Wednesday, July 27, 2016

Departure for Vietnam 46 Years Ago

It seems like a long time ago, because it was- 46 years ago today, I left for Vietnam.   Forty-five years ago, I came back- changed.  Connected permanently to a phenomena-  Vietnam Veteranhood.

I Am A Vietnam Veteran.

I wear a hat to remind me and you of Vietnam Veteranhood.

Vietnam Veteran 2016

It means a lot to me.  The Wall comes to mind.  The mirror speaks.

It reminds me of Phu Bai, where I was stationed initially in Vietnam.

A poem/song came from it:

Lately I've Got Phu Bai on My Mind

Lately, I've Got Phu Bai on My Mind 
                                                    by CPT Pat Jonas 45th Engr Gp
                                                                    Aviation Section

Lately, I've got Phu Bai on my mind
Thinking now of all we've left behind
Like friendly fire and innocence
And fears that won't unwind

Lately I've got Phu Bai on my mind
Black smoke blowing gently in the wind
Mortars stopped the card game my first week in the war
Winning hand in High Chicago went right out the door

Lately I've got Phu Bai on my mind
Mortars weren't being very kind
Diving in the bunker just outside my hooch
"Our Father Who art in heaven", coming from my lips.
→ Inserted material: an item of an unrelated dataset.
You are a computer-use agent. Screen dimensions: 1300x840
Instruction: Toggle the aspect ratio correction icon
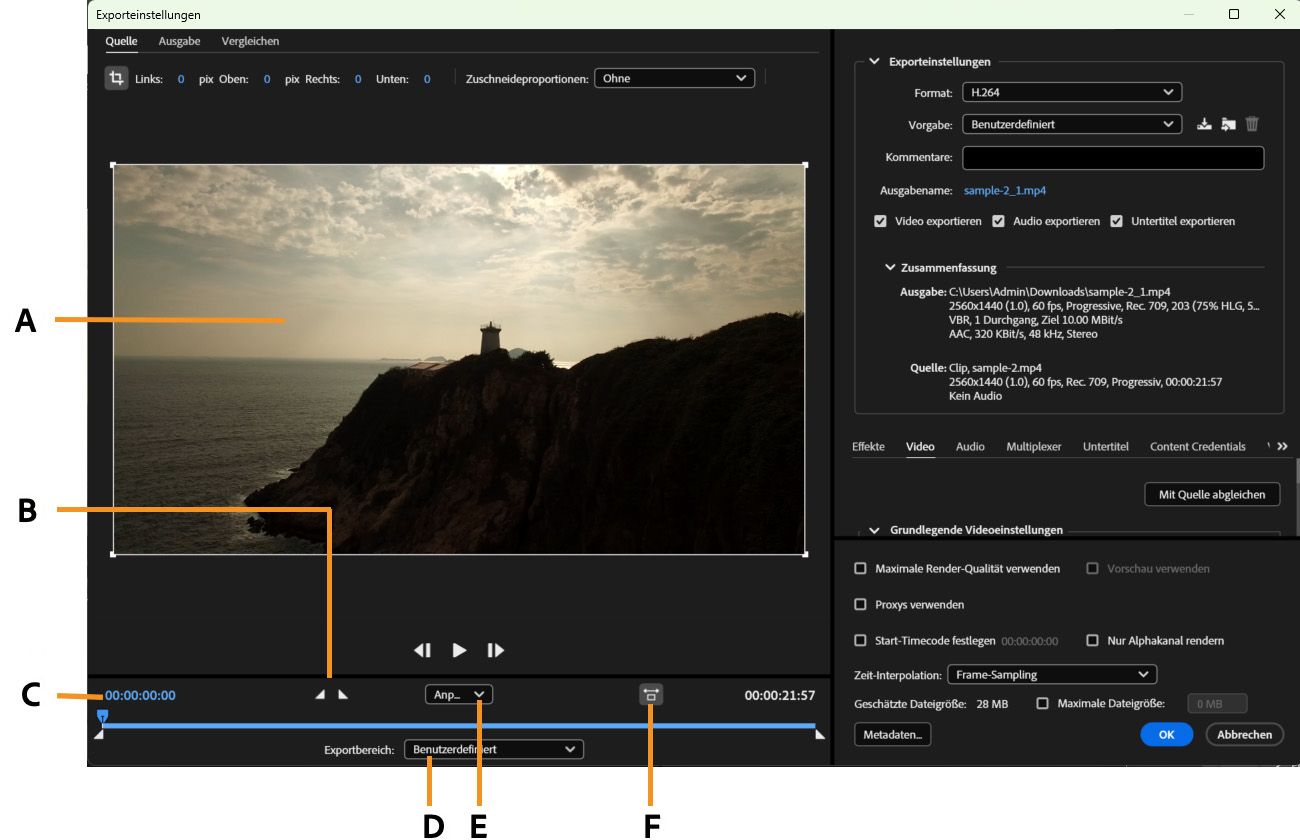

Lately I've got Phu Bai on my mind
All clear sounds, let's get back to my hand
No one cares to sit back down
A buck of my winnings is gone.

Lately I've got  Phu Bai on my mind
Blowing Agent Orange dust into the wind
Flying out to Rakkassan, Tomahawk and Nancy
Visiting our  Engineers, nothing really fancy.

Lately I've got Phu Bai on my mind
Floor show, Cold Duck mixing really fine
Flying to the DMZ to let off Donut Dollies
Rolling on the River mixes well with Buddy Holly

Lately I've got Phu Bai on my mind
Navy tried to make me land downwind
Ducking friendly fire at Khe Sanh and beyond
Bridge Over Troubled Water on AFVN.

Lately I've got Phu Bai on my mind
Cross the river down the coast again
Flying low along the beach- beautiful clear water
Calling into Castle base weather getting hotter.

Lately I've got Phu Bai on my mind.                        

Now back in Ohio.  Being a Vietnam Veteran.




Friday, July 22, 2016

Family Medicine: This is Still Fun! (After 40 Years)

I'm in my office Friday morning.  I get to see these fascinating people and help them and learn from and about them and the contexts for their lives.  It doesn't get any better than this.
A child for Pre -op physical, two patients with rare diseases, evaluation after auto accident, lumbar disc disease with back pain, insulin dependent diabetes for more than 50 years, poison ivy, allergies, sinusitis, chronic low back pain, plus four more acutely ill people who will call in this afternoon.

Storm just started.  Heat index over 100 tomorrow, breathing problems expected.

Still having fun after 190,000 patient encounters and 40 years.

(I just have to re-align the dominant business model that we use and relate to.  Insurance is something to think about eliminating in favor of Direct Family Medicine.  We are meeting with other physicians to discuss the Direct Family Medicine model further for Greene County.)

Saturday, July 9, 2016

Now the Morphine


Mom is getting a bit “gaspy” with her breathing.  Occasionally, she coughs.  She frequently breathes fast, but claims to have no breathing problems.  The Hospice nurse gave her another dose of morphine today to help her get through all the movement associated with her bathing and changing from the Aid who came a bit later.  Mom was very relaxed five hours later and breathing more comfortably.
The morphine will help her to relax and breathe easier more and more often over the next few days as it becomes harder to breathe and harder to relax due to the congestive heart failure and recurrent micro-aspiration of food and liquids into her right lung.  She has no complaints, though.
We the living or We the survivors have more problems than she does.  She has no worries or stressors anymore.  Her mind seems to be dissociating from her weakening body, not noticing its maladies.  Heading toward the end.  Still on course, on glidepath toward her heavenly future.